-- What the exercise asks --
Omit every picture and return the rest of the data unaltered.
BEGIN Material for this task
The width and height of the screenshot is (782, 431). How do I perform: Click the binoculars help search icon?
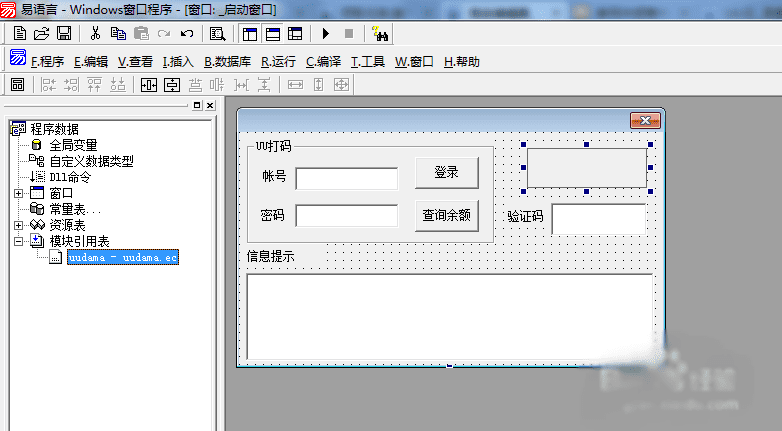click(x=380, y=33)
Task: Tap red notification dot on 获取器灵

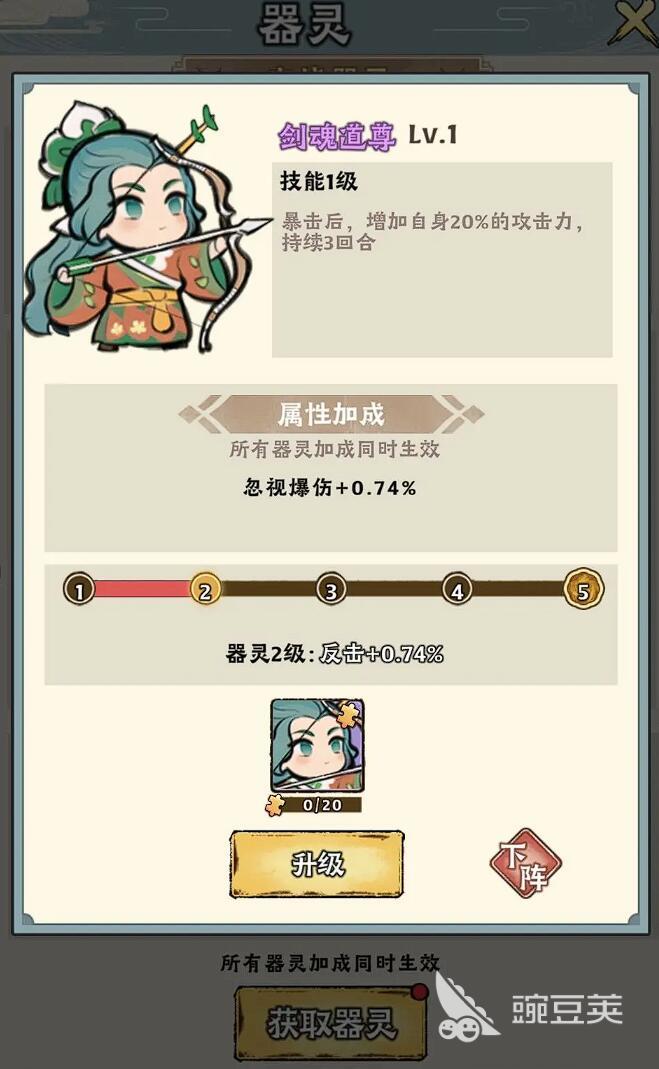Action: tap(420, 991)
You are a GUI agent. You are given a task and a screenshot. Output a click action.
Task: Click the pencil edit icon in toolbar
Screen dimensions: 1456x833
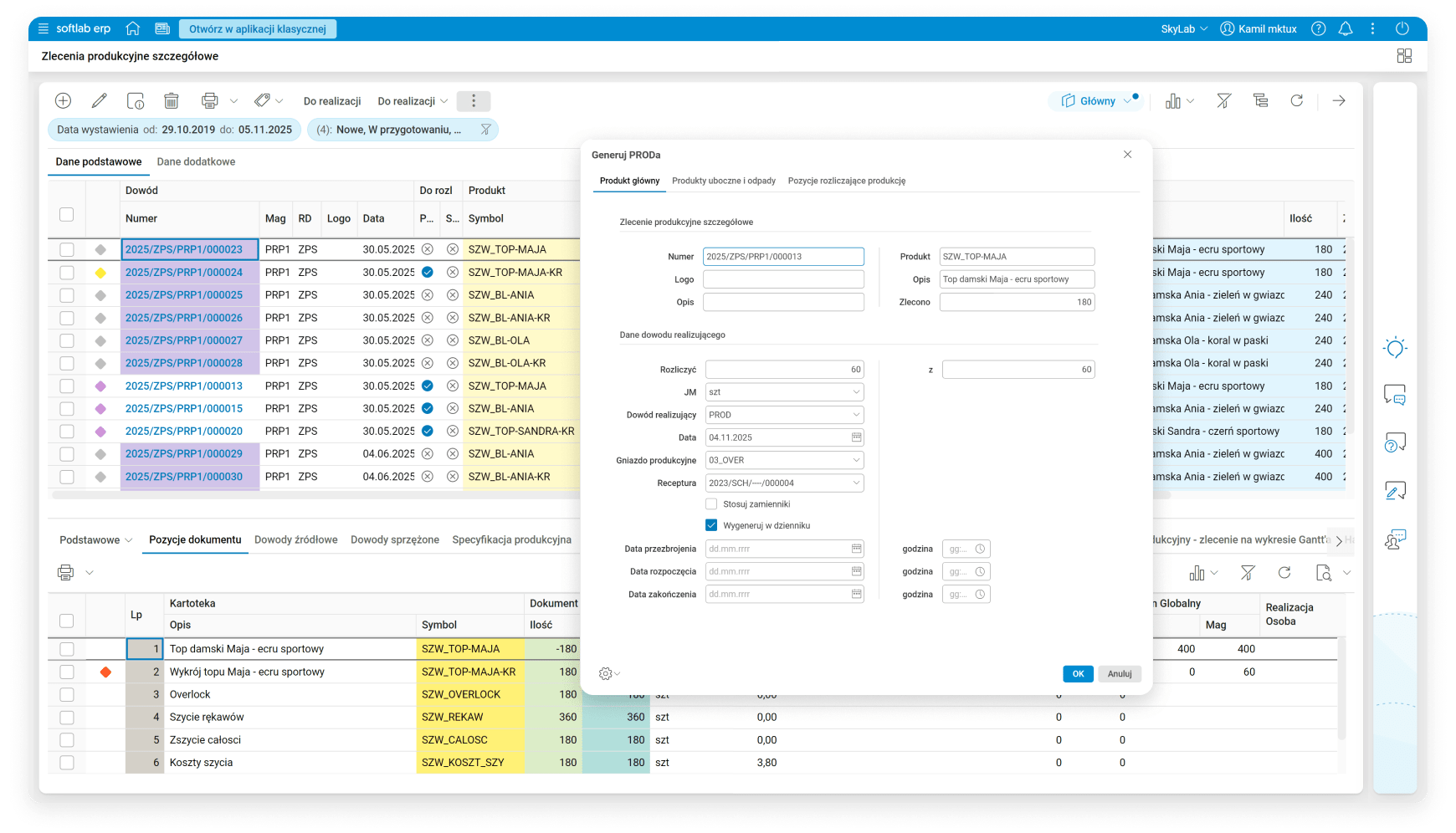coord(99,101)
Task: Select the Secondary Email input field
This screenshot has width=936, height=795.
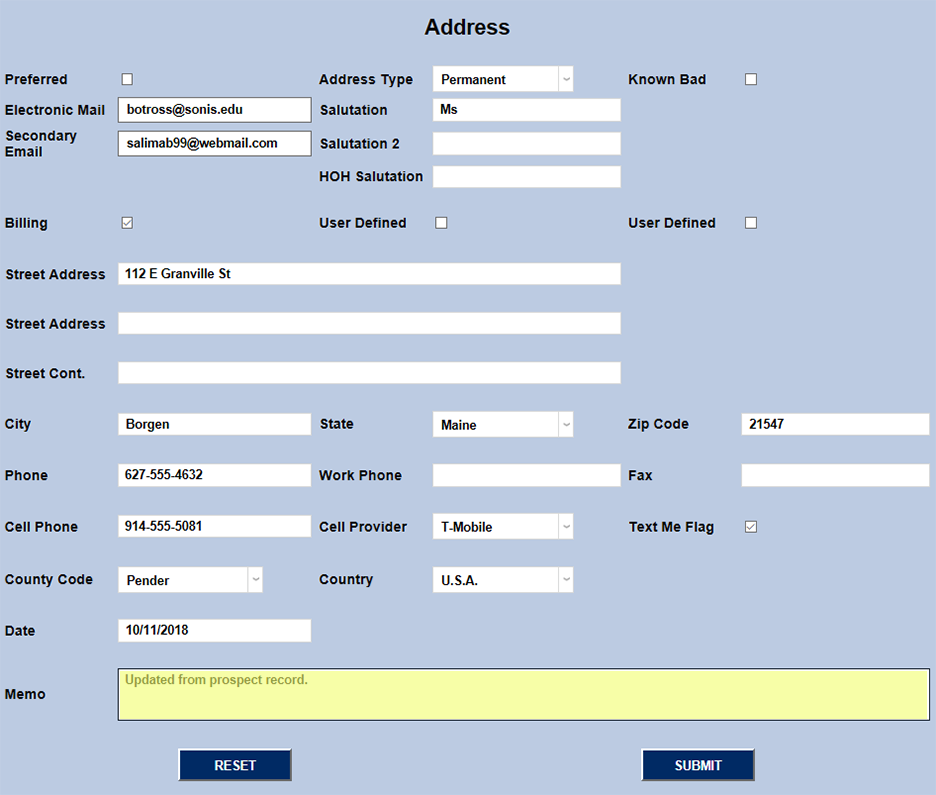Action: tap(213, 143)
END Material for this task
-- Problem solution --
The width and height of the screenshot is (782, 431). How do I perform: Click the binoculars help search icon?
click(x=380, y=33)
Task: Tap red notification dot on 获取器灵

Action: tap(420, 991)
You are a GUI agent. You are given a task and a screenshot. Output a click action.
Task: Click the pencil edit icon in toolbar
Screen dimensions: 1456x833
coord(99,101)
Task: Select the Secondary Email input field
This screenshot has width=936, height=795.
Action: tap(213, 143)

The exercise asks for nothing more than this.